Per questo tipo di sistemi è possibile costruire un diagramma (Figura 2) in cui la pressione totale è data dalla somma delle pressioni dei singoli componenti. Da questo diagramma è possibile ricavare la pressione parziale dei singoli componenti e la pressione totale al variare della composizione.

Figura 2 – Andamento delle pressioni parziali e della pressione totale al variare della composizione per una miscela ideale.

Non tutte le soluzioni mostrano un comportamento ideale. Infatti, in alcuni sistemi il livello d’interazione tra le molecole dissimili (A-B) è minore rispetto alle molecole uguali (A-A e B-B). Un esempio è la soluzione costituita da acetone e disolfuro di carbonio. Qualora l’intorno di una molecola A sia costituito da molecole  B, la minore interazione A-B facilita il processo di evaporazione.

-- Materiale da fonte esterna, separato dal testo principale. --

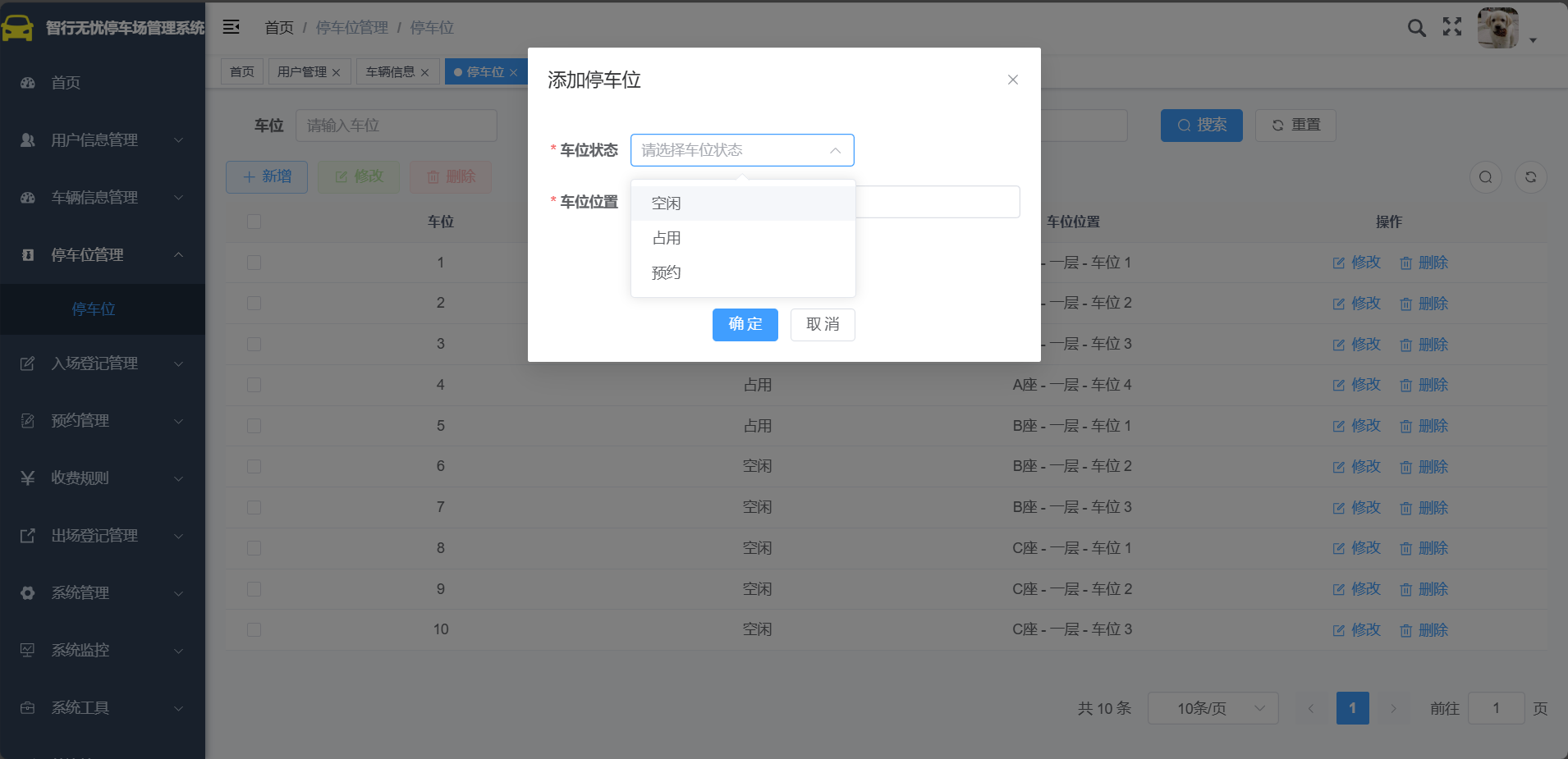
Task: Collapse sidebar using the hamburger icon
Action: point(232,27)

Considerando la legge di Raoult:

Pa > xaPa°  e    Pb > xbPb°

Queste deviazioni positive della tensione di vapore rispetto a quelle calcolate dalla legge di Raoult possono essere rappresentate nel diagramma in Figura 3. Da sottolineare che i singoli valori sono determinati sperimentalmente e possono variale a seconda dei componenti della soluzione.

Figura 3 – Deviazioni positive delle pressioni parziali e della pressione totale al variare della composizione per una miscela reale.

Alcuni sistemi esibiscono un livello d’interazione tra le molecole dissimili (A-B) maggiore rispetto alle molecole uguali (A-A e B-B). Un esempio è la soluzione costituita da acqua ed etanolo. Qualora l’intorno di una molecola A sia costituito da molecole B, la maggiore interazione A-B renderà più difficoltoso il processo di evaporazione. Considerando la legge di Raoult:

Pa < xaPa°  e    Pb < xbPb°

Queste deviazioni negative della tensione di vapore rispetto a quelle calcolate dalla legge di Raoult possono essere rappresentate nel diagramma in Figura 4. Analogamente a quanto riportato sopra, i singoli valori sono determinati sperimentalmente e possono variale a seconda dei componenti della soluzione.

Figura 4 – Deviazioni negative delle pressioni parziali e della pressione totale al variare della composizione per una miscela reale.

  • La legge di Raoult governa gli equilibri liquido-vapore.
  • La tensione di vapore di una soluzione diminuisce quando viene aggiunto un soluto non volatile.
  • Tale diminuzione è proporzionale alla frazione molare di tale soluto.
  • In presenza di più componenti in soluzione, la tensione di vapore della soluzione è dato dalla somma delle tensioni di vapore dei singoli componenti.
  • Esistono delle deviazioni negative e positive della tensione di vapore rispetto a quelle determinate dalla legge di Raoult.